[EXERCISE DATA]:

***

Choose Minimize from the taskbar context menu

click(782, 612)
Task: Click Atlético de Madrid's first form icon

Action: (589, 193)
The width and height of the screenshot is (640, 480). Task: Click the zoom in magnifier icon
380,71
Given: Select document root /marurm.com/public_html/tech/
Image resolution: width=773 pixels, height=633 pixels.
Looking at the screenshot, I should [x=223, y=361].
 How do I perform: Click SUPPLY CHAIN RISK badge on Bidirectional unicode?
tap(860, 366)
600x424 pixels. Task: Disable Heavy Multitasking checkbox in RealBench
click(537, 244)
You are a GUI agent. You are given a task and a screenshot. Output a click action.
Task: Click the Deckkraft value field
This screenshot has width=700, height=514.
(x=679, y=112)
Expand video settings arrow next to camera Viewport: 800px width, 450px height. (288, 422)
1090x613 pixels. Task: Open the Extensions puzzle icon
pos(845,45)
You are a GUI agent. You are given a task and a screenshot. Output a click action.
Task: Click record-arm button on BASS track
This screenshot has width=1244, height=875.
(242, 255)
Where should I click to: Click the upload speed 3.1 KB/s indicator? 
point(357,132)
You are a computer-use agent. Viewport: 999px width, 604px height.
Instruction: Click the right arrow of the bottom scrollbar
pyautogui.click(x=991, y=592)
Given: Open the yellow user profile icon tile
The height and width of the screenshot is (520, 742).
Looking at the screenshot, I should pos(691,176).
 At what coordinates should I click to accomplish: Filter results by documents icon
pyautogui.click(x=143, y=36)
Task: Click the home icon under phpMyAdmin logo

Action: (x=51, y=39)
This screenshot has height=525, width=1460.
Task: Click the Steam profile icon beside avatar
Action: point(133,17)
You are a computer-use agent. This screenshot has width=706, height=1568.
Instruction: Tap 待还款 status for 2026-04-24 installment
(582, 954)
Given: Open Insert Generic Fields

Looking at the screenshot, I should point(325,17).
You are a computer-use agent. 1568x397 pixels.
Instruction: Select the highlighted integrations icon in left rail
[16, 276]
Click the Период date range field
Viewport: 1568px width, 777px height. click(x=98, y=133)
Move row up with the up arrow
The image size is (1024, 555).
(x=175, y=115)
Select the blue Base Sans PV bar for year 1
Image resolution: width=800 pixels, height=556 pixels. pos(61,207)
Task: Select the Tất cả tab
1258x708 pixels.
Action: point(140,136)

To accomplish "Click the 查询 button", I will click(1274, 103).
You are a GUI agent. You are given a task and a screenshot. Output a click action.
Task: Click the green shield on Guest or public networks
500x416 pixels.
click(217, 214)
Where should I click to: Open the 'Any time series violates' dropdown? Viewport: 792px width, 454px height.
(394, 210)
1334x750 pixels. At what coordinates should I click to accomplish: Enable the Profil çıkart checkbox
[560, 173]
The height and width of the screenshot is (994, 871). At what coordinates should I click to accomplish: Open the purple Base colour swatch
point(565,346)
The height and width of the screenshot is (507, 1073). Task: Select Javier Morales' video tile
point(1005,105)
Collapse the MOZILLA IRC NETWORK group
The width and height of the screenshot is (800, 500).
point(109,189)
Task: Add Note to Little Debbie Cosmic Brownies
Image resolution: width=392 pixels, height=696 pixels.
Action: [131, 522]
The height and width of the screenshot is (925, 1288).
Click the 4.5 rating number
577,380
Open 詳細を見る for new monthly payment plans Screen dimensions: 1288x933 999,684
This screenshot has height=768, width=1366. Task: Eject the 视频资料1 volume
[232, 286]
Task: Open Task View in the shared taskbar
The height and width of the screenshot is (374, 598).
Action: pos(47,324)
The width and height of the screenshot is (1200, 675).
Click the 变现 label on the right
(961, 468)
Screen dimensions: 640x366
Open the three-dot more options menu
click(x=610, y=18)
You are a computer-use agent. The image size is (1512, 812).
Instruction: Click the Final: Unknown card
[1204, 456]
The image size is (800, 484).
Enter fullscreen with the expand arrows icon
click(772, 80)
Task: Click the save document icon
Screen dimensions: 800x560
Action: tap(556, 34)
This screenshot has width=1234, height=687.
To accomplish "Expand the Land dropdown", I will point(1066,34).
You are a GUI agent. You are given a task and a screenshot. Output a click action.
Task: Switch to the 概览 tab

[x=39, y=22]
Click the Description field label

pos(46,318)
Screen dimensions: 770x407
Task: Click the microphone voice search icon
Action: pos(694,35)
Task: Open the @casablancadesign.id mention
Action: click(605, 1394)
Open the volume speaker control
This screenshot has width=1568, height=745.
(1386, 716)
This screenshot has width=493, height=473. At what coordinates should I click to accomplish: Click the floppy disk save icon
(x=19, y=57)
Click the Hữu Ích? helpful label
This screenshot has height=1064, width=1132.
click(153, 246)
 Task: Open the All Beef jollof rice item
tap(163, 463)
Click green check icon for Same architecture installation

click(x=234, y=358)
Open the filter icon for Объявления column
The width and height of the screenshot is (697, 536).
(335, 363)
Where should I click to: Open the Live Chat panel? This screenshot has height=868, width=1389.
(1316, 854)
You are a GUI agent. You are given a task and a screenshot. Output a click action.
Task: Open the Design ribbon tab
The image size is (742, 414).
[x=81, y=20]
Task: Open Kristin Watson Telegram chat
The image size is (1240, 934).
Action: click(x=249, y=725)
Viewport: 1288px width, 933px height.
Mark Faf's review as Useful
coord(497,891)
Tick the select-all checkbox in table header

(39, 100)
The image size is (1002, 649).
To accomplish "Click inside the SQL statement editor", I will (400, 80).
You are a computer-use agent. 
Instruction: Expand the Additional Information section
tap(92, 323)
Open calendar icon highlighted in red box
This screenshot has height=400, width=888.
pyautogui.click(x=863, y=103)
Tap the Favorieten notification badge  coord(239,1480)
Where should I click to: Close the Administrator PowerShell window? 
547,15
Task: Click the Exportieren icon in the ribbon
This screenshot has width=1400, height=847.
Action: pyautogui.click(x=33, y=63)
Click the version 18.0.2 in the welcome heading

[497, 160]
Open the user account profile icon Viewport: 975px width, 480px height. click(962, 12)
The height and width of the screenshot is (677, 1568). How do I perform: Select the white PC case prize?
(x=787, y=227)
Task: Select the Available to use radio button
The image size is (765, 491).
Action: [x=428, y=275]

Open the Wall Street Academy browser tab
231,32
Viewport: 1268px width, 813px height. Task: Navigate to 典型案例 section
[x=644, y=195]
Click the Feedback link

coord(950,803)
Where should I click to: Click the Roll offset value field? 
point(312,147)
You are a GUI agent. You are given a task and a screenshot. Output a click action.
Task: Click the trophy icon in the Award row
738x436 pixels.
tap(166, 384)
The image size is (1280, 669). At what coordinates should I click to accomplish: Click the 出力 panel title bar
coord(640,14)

***

[ASSIGNMENT]:
Only one stretch of the records above is wanted: the lines between the one holding "Click the 4.5 rating number" and the one holding "The width and height of the screenshot is (1200, 675).", inclusive, reproduced exactly.

[ANSWER TO THIS TASK]:
Click the 4.5 rating number
577,380
Open 詳細を見る for new monthly payment plans Screen dimensions: 1288x933 999,684
This screenshot has height=768, width=1366. Task: Eject the 视频资料1 volume
[232, 286]
Task: Open Task View in the shared taskbar
The height and width of the screenshot is (374, 598).
Action: pos(47,324)
The width and height of the screenshot is (1200, 675).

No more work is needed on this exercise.